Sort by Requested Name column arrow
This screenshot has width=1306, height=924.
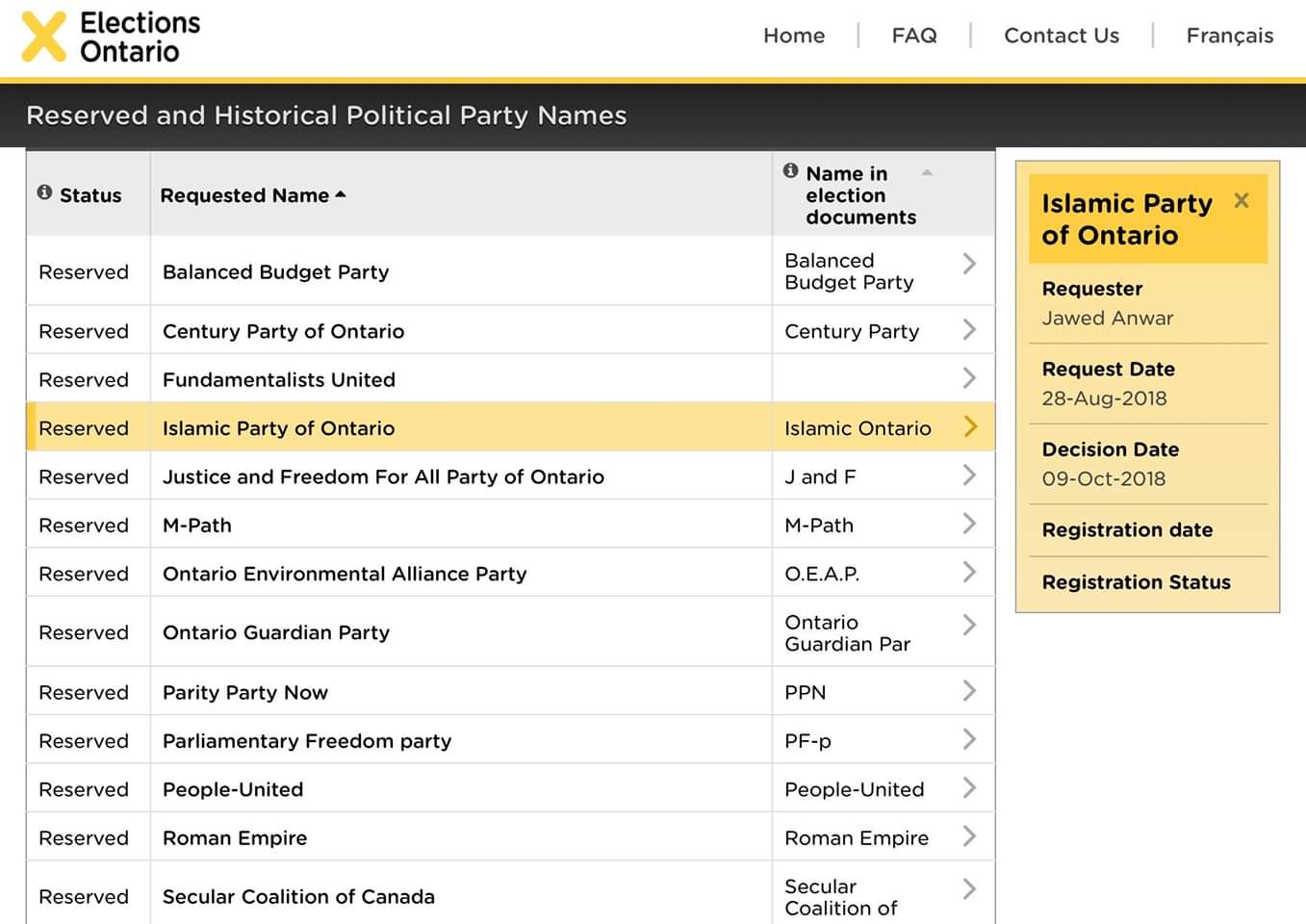click(x=341, y=194)
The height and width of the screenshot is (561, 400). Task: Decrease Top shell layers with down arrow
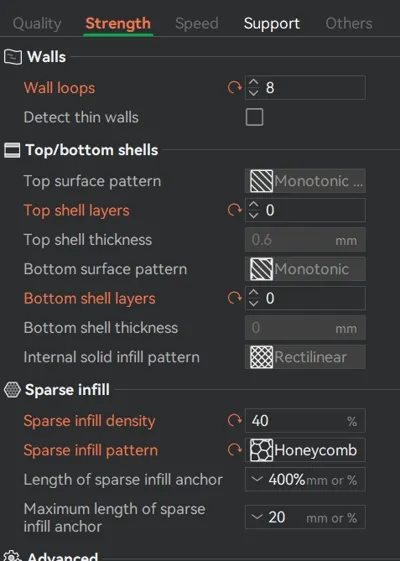click(253, 215)
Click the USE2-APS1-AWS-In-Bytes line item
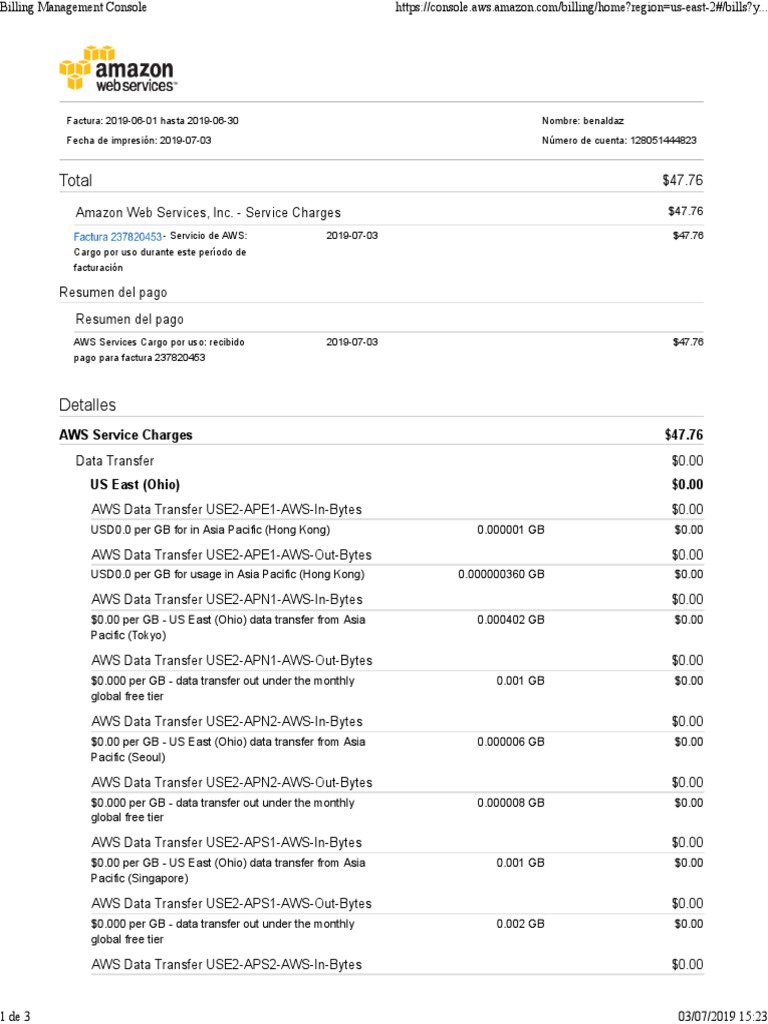The height and width of the screenshot is (1024, 768). point(226,843)
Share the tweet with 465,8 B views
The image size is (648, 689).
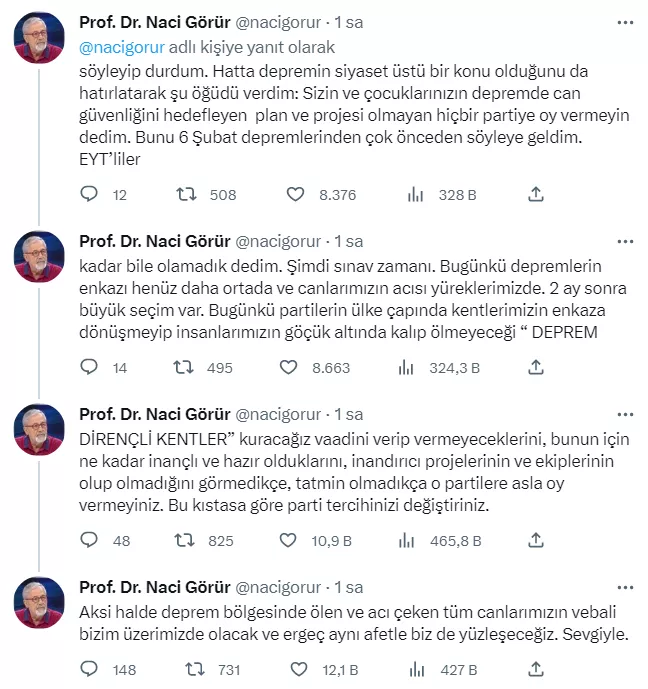point(535,541)
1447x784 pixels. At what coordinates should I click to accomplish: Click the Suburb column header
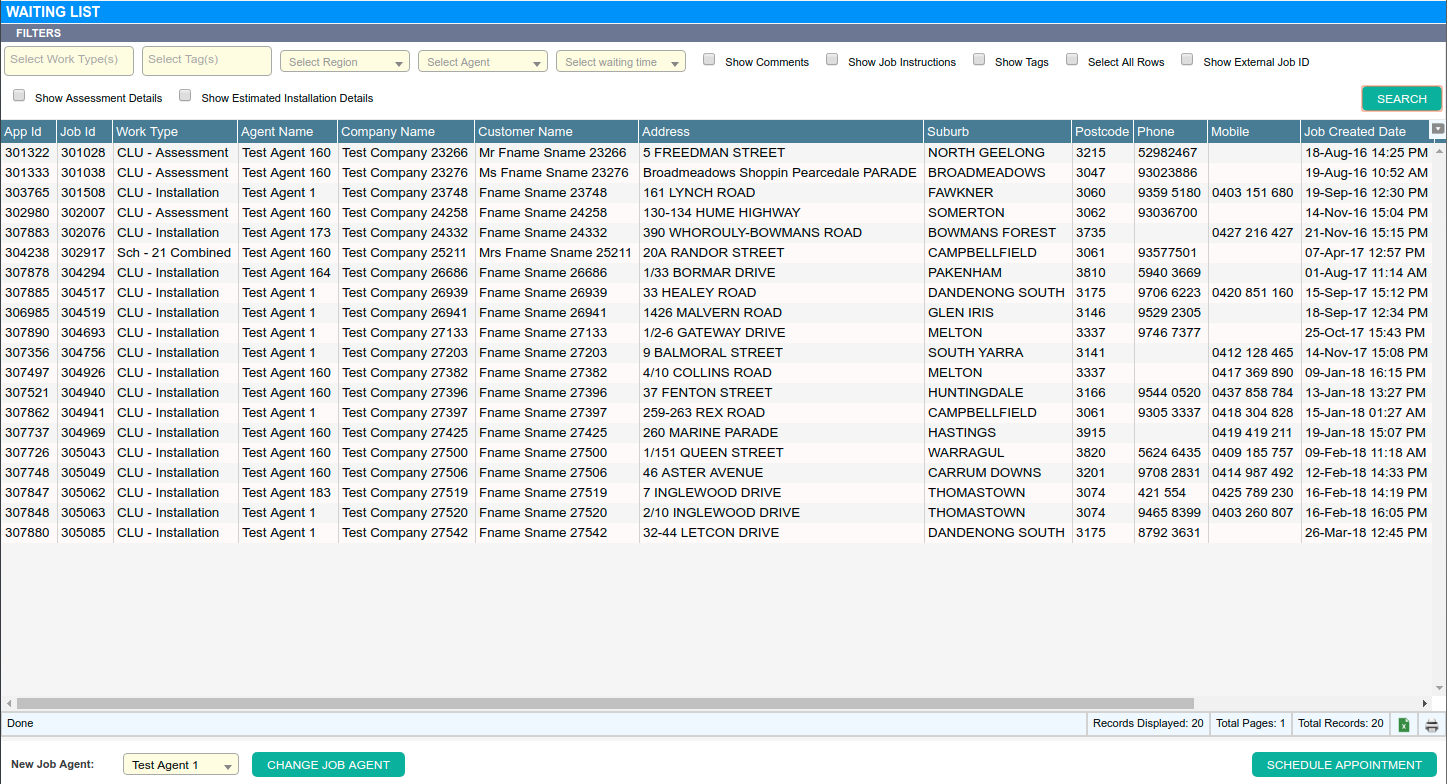pyautogui.click(x=996, y=132)
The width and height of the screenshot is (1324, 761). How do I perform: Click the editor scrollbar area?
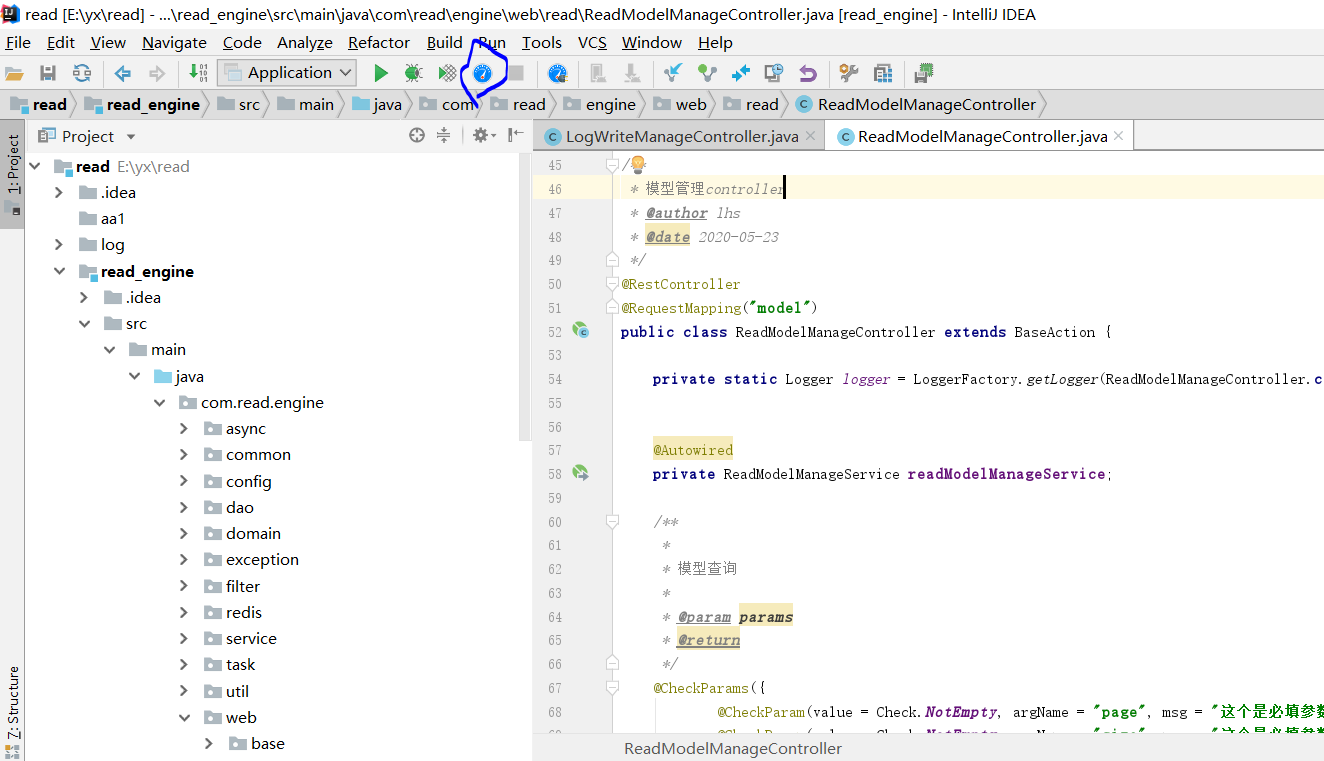click(x=1318, y=400)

Work required: Transcribe the complete set of entries verbatim. No pictures belong in the copy.

Worked solution:
Sort by Requested Name column arrow
This screenshot has width=1306, height=924.
click(x=341, y=194)
The height and width of the screenshot is (561, 400). Task: Decrease Top shell layers with down arrow
click(253, 215)
Click the USE2-APS1-AWS-In-Bytes line item
The height and width of the screenshot is (1024, 768). point(226,843)
Share the tweet with 465,8 B views
The image size is (648, 689).
point(535,541)
1447x784 pixels. At what coordinates should I click to accomplish: Click the Suburb column header
pyautogui.click(x=996, y=132)
The width and height of the screenshot is (1324, 761). How do I perform: Click the editor scrollbar area?
click(x=1318, y=400)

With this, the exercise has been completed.